Common autoantibodies associated with T1D include islet cell autoantibodies (ICA), insulin autoantibodies (IAA), glutamic acid decarboxylase (GAD65) autoantibodies, and insulinoma-associated antigen-2 (IA-2) autoantibodies. The presence of multiple autoantibodies, rather than just one, indicates a higher risk of developing T1D. For instance, the presence of two or more autoantibodies significantly increases the five-year risk of diabetes to 28.2% and 66.2%, respectively.
Individuals with other autoimmune diseases have a higher risk of developing T1D due to a shared underlying predisposition to autoimmunity. T1D is frequently associated with conditions such as autoimmune thyroid diseases (like Hashimoto’s thyroiditis and Graves’ disease), affecting 17% to 30% of T1D patients. Celiac disease is another common co-occurring condition, with a prevalence of approximately 8% in T1D patients.

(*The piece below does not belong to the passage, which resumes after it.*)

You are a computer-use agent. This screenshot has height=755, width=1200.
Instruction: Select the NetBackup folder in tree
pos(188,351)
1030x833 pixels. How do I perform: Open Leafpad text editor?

Demographic Considerations
Type 1 diabetes can develop at any age, though it is often diagnosed in childhood or adolescence, typically between ages 4 to 6 and in early puberty (10 to 14 years). However, more than half of new T1D cases are now diagnosed in adults. This adult-onset form is sometimes referred to as Latent Autoimmune Diabetes in Adults (LADA), where the autoimmune process against insulin-producing cells progresses more slowly. Individuals with LADA are often initially misdiagnosed with Type 2 diabetes due to the slower onset and the pancreas still producing some insulin.

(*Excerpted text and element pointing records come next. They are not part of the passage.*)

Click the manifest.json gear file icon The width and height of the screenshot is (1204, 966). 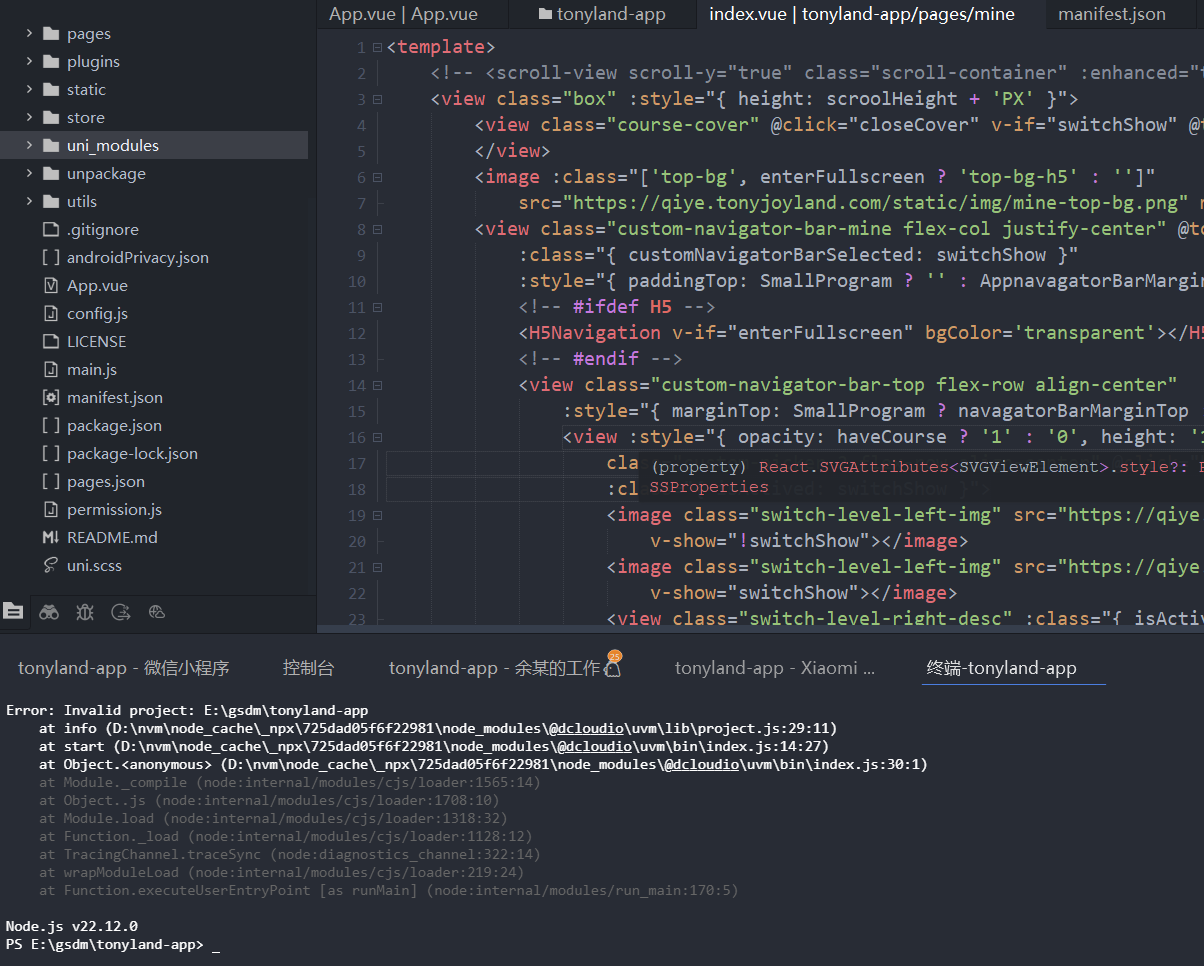pos(51,397)
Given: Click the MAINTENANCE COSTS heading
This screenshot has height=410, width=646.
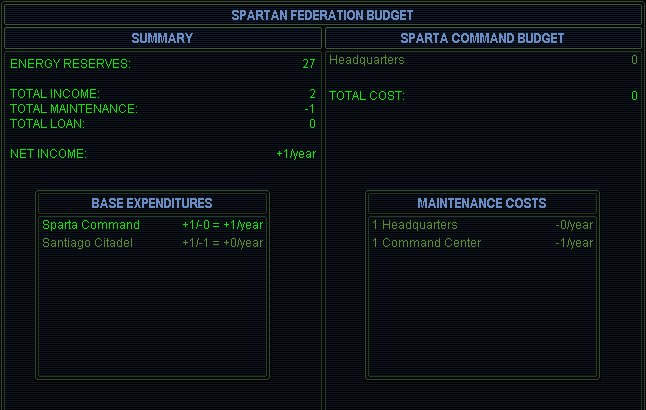Looking at the screenshot, I should [x=482, y=203].
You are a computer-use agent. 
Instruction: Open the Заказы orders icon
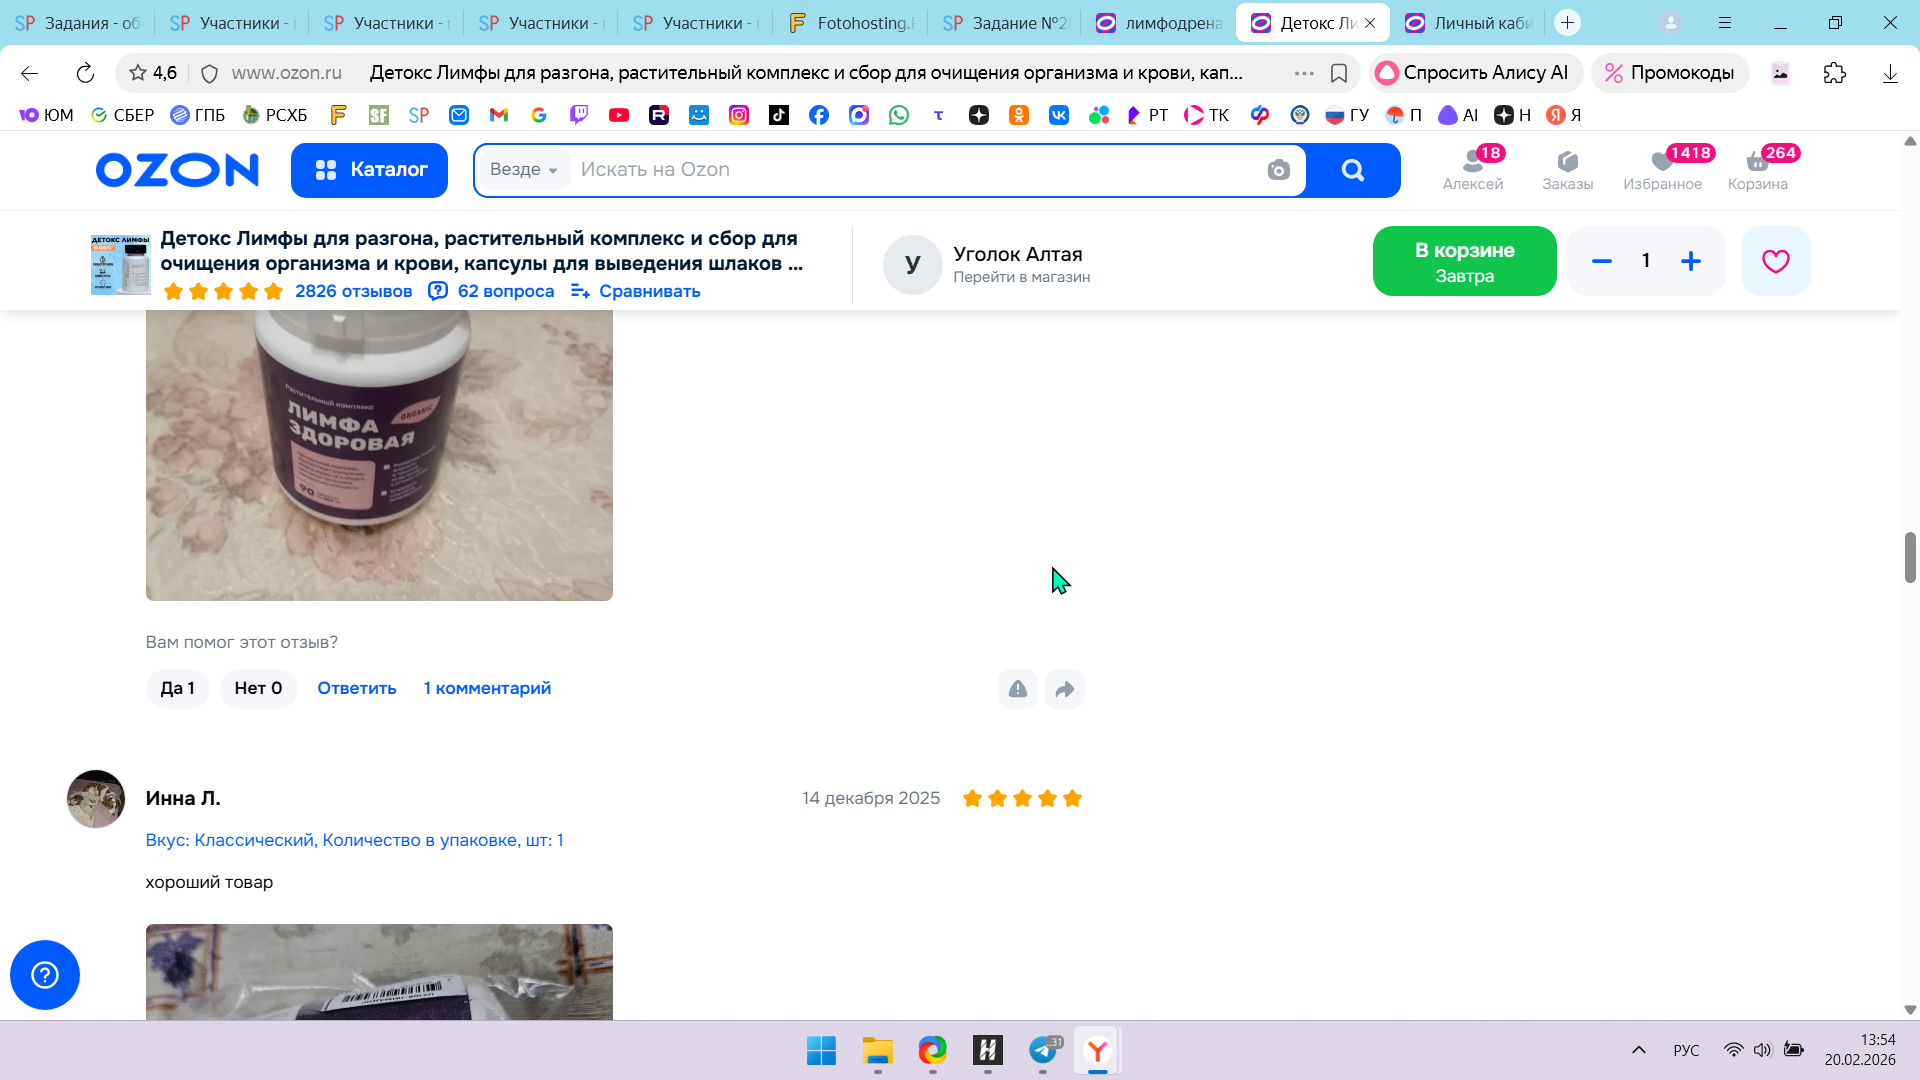pos(1567,170)
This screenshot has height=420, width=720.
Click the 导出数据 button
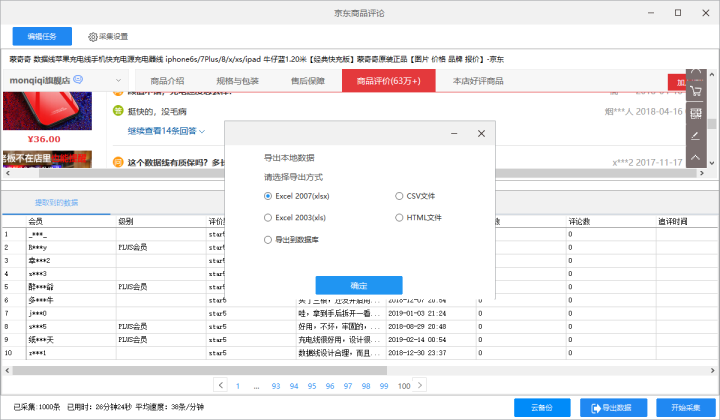(x=613, y=408)
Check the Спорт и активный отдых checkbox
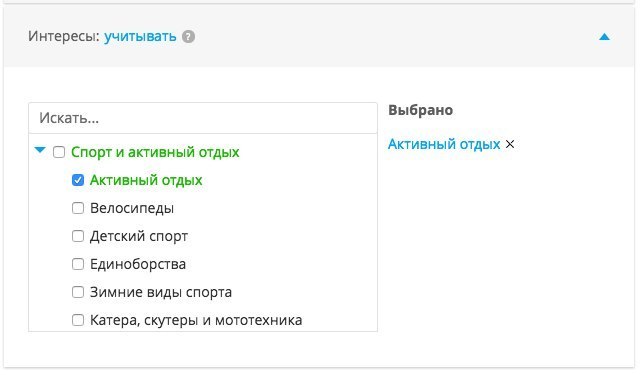The width and height of the screenshot is (641, 376). point(59,152)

There are also notable ethnic and geographical variations in T1D incidence. Historically, the risk has been highest in populations of White European ancestry, particularly in Scandinavian countries like Finland and Sweden. However, the diversity of the T1D population is increasing, with rising incidence in minority populations.
Geographical patterns suggest the influence of environmental factors, with some studies indicating higher rates in rural areas during early childhood. The global incidence of T1D has been increasing, especially in children under the age of five, a trend that cannot be solely explained by genetic changes and points to a growing influence of environmental factors.